Provided passage:
= = =

Elle Fanning tells "Good Morning America" that Hulu's "The Girl From Plainville" aims to portray the events surrounding Conrad Roy III's suicide in an "unbiased way."

By Gina Tron
Elle Fanning Michelle Carter G

Actor Elle Fanning, who portrays Michelle Carter in the upcoming Hulu series “The Girl From Plainville,” hopes that the depiction will shed new light on the case.

“For us, it was looking at the case in a different light and in a more of an unbiased way,” Fanning said on “Good Morning America on Wednesday.

She said that the media had portrayed the high profile case in a “one-dimensional way, focusing on Carter as a black widow manipulator” without revealing all the nuances involved.

“Everyone definitely had an opinion about this case,” Fanning said. “It definitely shocked the nation and we wanted to dig deeper and look at more sides to it.”

Carter, now 25, was sentenced to serve 15 months after being convicted in 2017 of involuntary manslaughter in the 2014 death of her boyfriend Conrad Roy III. A judge determined that Carter, who was 17 at the time, was culpable in 18-year-old Roy's suicide after she encouraged him to die by suicide in text messages, as well as telling him in a phone call to get back in his truck, which was filling up with carbon monoxide. She was released in January of 2020 on good behavior after appealing her conviction to the U.S. Supreme Court.

The series is based primarily on Jesse Barron’s 2017 Esquire article of the same name, which offered one of the more nuanced and detailed takes on the case at the time. The complications of the case, and Carter’s black widow characterization in the media, was then critiqued in the 2019 documentary “I Love You, Now Die,”  which Barron was a part of.

Fanning told “Good Morning America” that she and the makers of the show did their best to not “sensationalize” the case.

“To play a character, especially a real person, obviously you want to approach this story with sensitivity,” Fanning said. “I felt a great deal of responsibility because obviously these people, they are still alive and a life was lost. But at the same time, I am playing a character and you can’t judge a character that you play. You don’t have to agree with the decisions they made or necessarily like them but I think I have to come at it with an understanding.”

“The Girl From Plainville” debuts on March 29.

= = =

Data rows:

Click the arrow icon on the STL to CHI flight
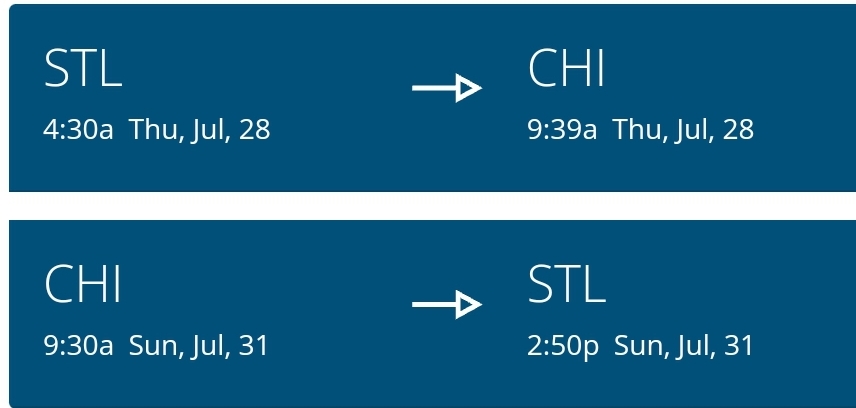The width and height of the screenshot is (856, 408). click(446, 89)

= = =

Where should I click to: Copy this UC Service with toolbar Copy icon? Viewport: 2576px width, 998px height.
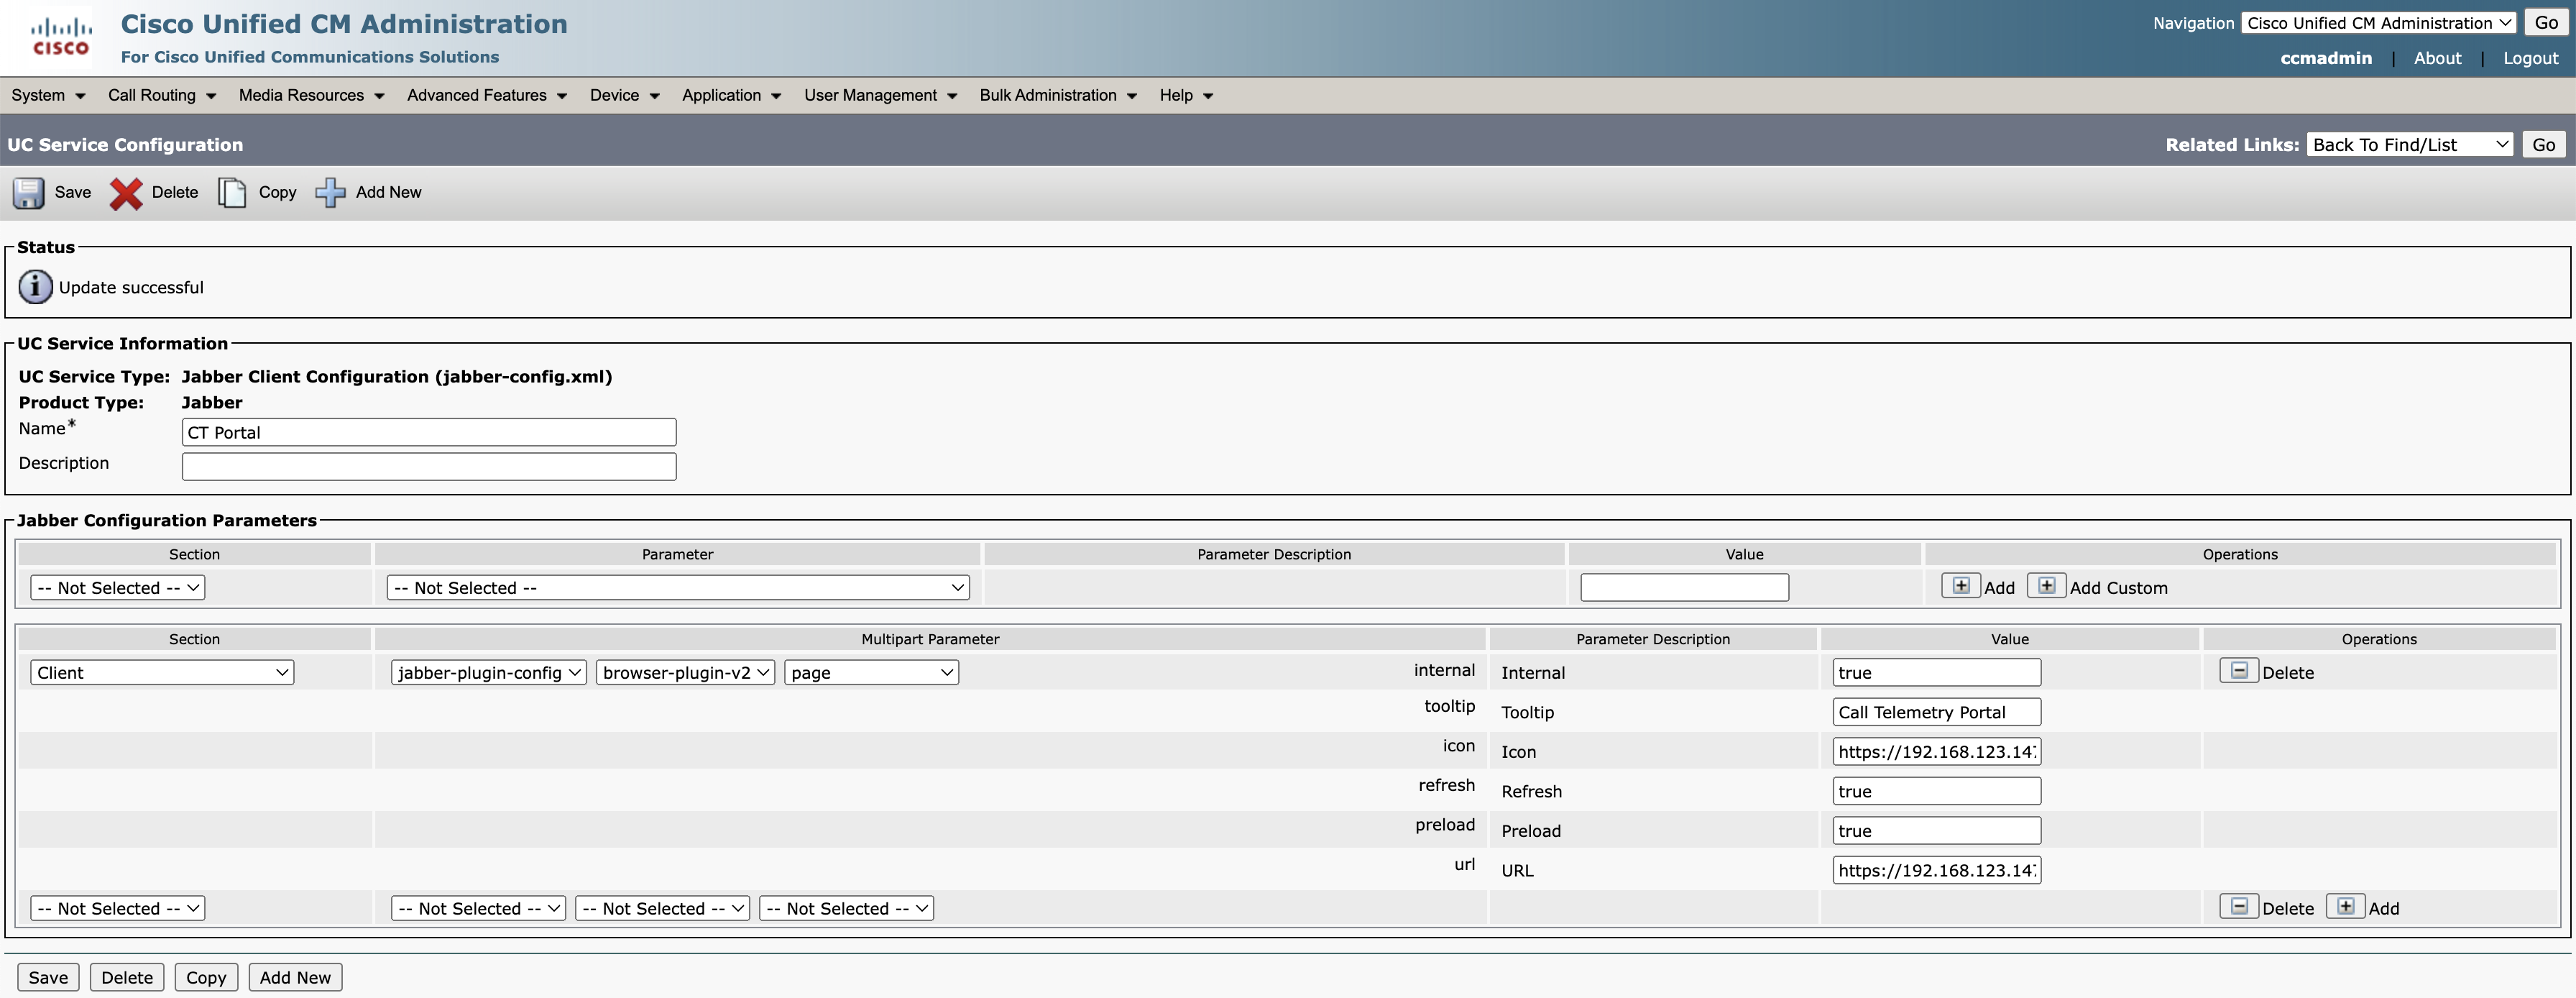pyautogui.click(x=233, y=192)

= = =

Translate this sentence from the article on Elle Fanning and the Hulu series into Spanish: "She was released in January of 2020 on good behavior after appealing her conviction to the U.S. Supreme Court." The records play no part in this.

Fue puesta en libertad en enero de 2020 por buena conducta tras apelar su condena ante la Corte Suprema de EE. UU.